We agree to feel everything without contraction, including physical agony. When a major shake-up comes, we welcome it without resistance or anxiety, thanks to the realization we have acquired that great turning-points are gateways of transformation and growth. We are able to become proactive and invite changes into our lives, 'live with death' and accept and love endings. Our oneness with the constant stream of change enables us to immerse in the now, so we never look back clinging to past memories, experiences and people.
Morality and religious ideas, the first major blockage, inevitably lead to the feelings of sin, guilt, shame and fear of punishment. It makes us fear our own natural energies, feeling that they are unpredictable in nature and might lead us to dangerous and humiliating situations or to shocking discoveries, and as a result we begin to limit the flow of life's juices within us and outside of us. On the psychosomatic level, this causes a very little flow of energy in the second chakra, and might result in both depression and problems with the flow of water and liquids in general in the body. On the mental level, it leads one to rigidity and dogmatism as a way to escape from the sensual dimension.
In the other extrem we might suffer from some level of addiction to pleasure and the habit to perpetuate moments of joy. Our brain is not adapted yet to make a clear distinction between pleasure and happiness. So there is a great lesson for us all in the second chakra which may not be an easy one: learning how to allow our life force to move freely and naturally upwards, until it is alchemized in a spiritual transmutation.
We are generally quite happy and allow life's juices to flow within and without. Mostly we are capable of avoiding the bottomless pits of depression. We are willing to experiment from time to time and to be curious and adventurous, even when there is some fear of danger shadowing our experience. We are not too rigid, and are able to have a good laugh or get a little wild. Of course, sometimes we get hurt, but we are able to rise up again, willing to re-experience without dramatic conclusions about life. We may have some addictions and obsessions for pleasure, but they don't prevent us from functioning in daily life and most of the time we maintain balance.
We can enjoy sexuality and feel quite sexual ourselves. Generally we feel at home in our bodies, even though negative body-images might still overshadow the physical ease. We are able to appreciate beauty and aesthetics, fine arts and good style, and cherish moments in nature. There is at least some amount of creativity in our lives: children, arts or initiative of projects.

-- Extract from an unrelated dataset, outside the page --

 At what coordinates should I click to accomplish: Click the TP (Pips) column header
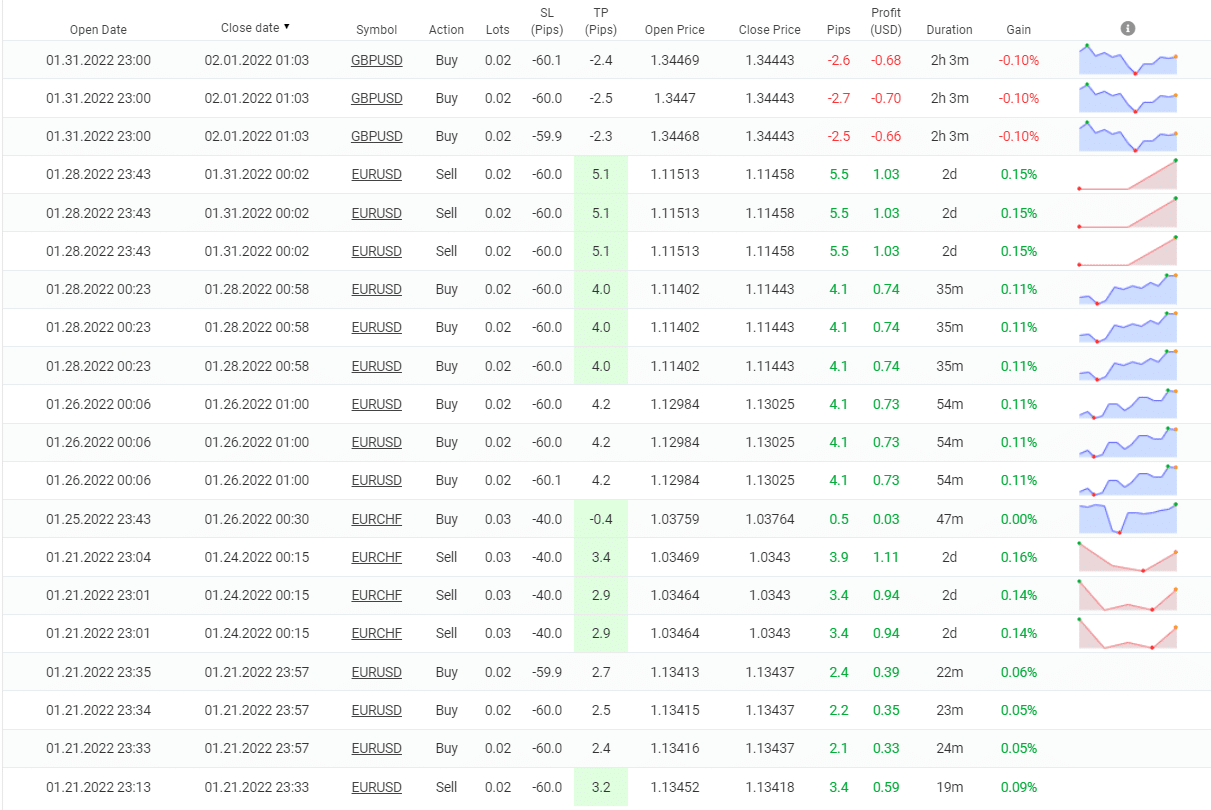point(600,21)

We have an impressive level of non-causal joy. We enjoy moments of pleasure without the effort of obsession and the struggle to preserve. We are quite free from the workings of restless desire, so our minds are clear from images of pleasure that pretend to be images of happiness. We are willing to experiment at any time, are not afraid of the consequences, and light-heartedly enjoy the new sensations that new experiences bring about. We don't take unnecessary risks, only when we feel that this experience is important for our evolution.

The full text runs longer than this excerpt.